A hollow sigh leaves me. My eyes are dead oceans now. The water is gone. Only the red remains. Maybe that's rage. Maybe that's life.

I turn.

My body shifts. I feel my right arm reach forward—only to remember it's not there.

Phantom pain stabs at me. Sharp. Lasting. My jaw clenches. My left hand rises to my ear—half of its gone too.

Lucky it wasn't my entire head.

Gene smiles—still trying to pretend things can be normal—but Cham doesn't. He just watches, sorrow heavy in his gaze. I lean forward, drooling slightly as blood steams off my soaked body.

I need blood.

Only one thought guides me now.

I move toward the corpse.

No resistance. No strings pulling me back. Only light. Only the red.

My hand touches the surface of the pooled blood. The heat—the power—it calls me. My lips lower. I drink.

Sweetness hits my tongue like honey laced in copper. A metallic aftertaste, but I gulp greedily. A maggot slips in. I feel it crawl down my throat.

I don't care.

I need it. Now.

For the future.

Everything fades—the void, the darkness, the pain. I don't think. I feed. And with each swallow, I feel it—the rush.

The surge in my veins. The boiling. The fury.

This is what it feels like to be alive.

This is the power—the curse—the cycle. I have nothing to lose. And everything left to take.

I keep drinking. The blood bubbles on my tongue. My body soaks in the strength. I bite down. Flesh tears. I don't stop.

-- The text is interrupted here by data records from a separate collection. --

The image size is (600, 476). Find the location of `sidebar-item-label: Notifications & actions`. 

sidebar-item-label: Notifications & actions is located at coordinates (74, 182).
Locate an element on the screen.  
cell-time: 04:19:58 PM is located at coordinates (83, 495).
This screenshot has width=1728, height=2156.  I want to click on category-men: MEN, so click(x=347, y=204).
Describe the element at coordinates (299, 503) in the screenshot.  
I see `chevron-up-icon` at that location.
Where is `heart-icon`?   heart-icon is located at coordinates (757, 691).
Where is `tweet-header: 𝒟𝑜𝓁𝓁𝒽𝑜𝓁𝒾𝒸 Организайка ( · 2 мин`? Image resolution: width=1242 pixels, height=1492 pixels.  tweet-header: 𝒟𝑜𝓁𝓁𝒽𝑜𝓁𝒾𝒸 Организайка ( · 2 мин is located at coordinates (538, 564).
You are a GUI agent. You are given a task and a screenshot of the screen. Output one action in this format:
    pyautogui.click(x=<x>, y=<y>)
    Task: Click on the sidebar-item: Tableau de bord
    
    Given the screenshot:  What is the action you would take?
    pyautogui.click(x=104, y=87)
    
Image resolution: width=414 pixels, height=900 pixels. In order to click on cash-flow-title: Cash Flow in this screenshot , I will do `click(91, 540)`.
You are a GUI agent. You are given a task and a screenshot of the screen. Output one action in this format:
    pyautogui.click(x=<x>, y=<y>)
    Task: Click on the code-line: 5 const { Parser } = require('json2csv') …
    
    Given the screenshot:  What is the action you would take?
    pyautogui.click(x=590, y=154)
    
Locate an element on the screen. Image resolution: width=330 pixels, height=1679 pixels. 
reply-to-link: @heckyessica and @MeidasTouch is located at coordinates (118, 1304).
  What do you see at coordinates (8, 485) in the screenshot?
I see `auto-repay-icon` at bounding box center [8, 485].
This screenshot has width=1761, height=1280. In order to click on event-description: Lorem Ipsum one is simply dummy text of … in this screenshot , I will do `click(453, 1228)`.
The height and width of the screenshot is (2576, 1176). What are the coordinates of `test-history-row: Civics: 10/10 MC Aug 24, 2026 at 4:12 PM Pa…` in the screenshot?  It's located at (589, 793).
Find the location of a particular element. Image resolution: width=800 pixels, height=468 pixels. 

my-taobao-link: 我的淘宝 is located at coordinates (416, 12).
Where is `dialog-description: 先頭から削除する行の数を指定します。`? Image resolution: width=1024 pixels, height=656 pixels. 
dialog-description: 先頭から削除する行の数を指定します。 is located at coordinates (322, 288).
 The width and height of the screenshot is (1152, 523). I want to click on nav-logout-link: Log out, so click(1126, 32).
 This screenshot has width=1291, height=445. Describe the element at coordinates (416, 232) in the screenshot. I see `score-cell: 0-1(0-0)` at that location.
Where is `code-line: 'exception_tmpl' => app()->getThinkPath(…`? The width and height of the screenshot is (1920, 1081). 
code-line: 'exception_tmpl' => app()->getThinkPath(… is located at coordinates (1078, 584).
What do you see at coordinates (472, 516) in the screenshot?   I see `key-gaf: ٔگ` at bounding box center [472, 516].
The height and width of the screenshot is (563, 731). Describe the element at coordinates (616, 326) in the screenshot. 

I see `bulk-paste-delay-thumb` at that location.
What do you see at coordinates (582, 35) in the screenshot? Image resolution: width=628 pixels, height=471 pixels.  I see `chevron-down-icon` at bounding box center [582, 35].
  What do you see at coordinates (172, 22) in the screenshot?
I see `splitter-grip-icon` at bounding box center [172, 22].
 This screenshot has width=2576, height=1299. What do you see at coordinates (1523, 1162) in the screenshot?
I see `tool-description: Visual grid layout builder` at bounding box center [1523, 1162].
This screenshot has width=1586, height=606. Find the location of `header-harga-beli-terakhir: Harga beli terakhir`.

Then a voice. Real. Sharp.

"Eos."

My eyes fly open. My head snaps back from the offal.

Blood stains my chin. My heart pounds. My mind collapses.

I vomit—hard. It splatters against Gene's trousers. He flinches back—too slow. The next wave comes fast. My stomach contracts again, wringing itself dry.

Then I see him.

Cham.

Still watching. Still silent. A single tear runs down his cheek.

He doesn't wipe it.

A memory, maybe. Family? Friends?

I don't know enough about them.

I vomit again. Then gasp. My sight blurs. When I blink, Cham's tear is gone.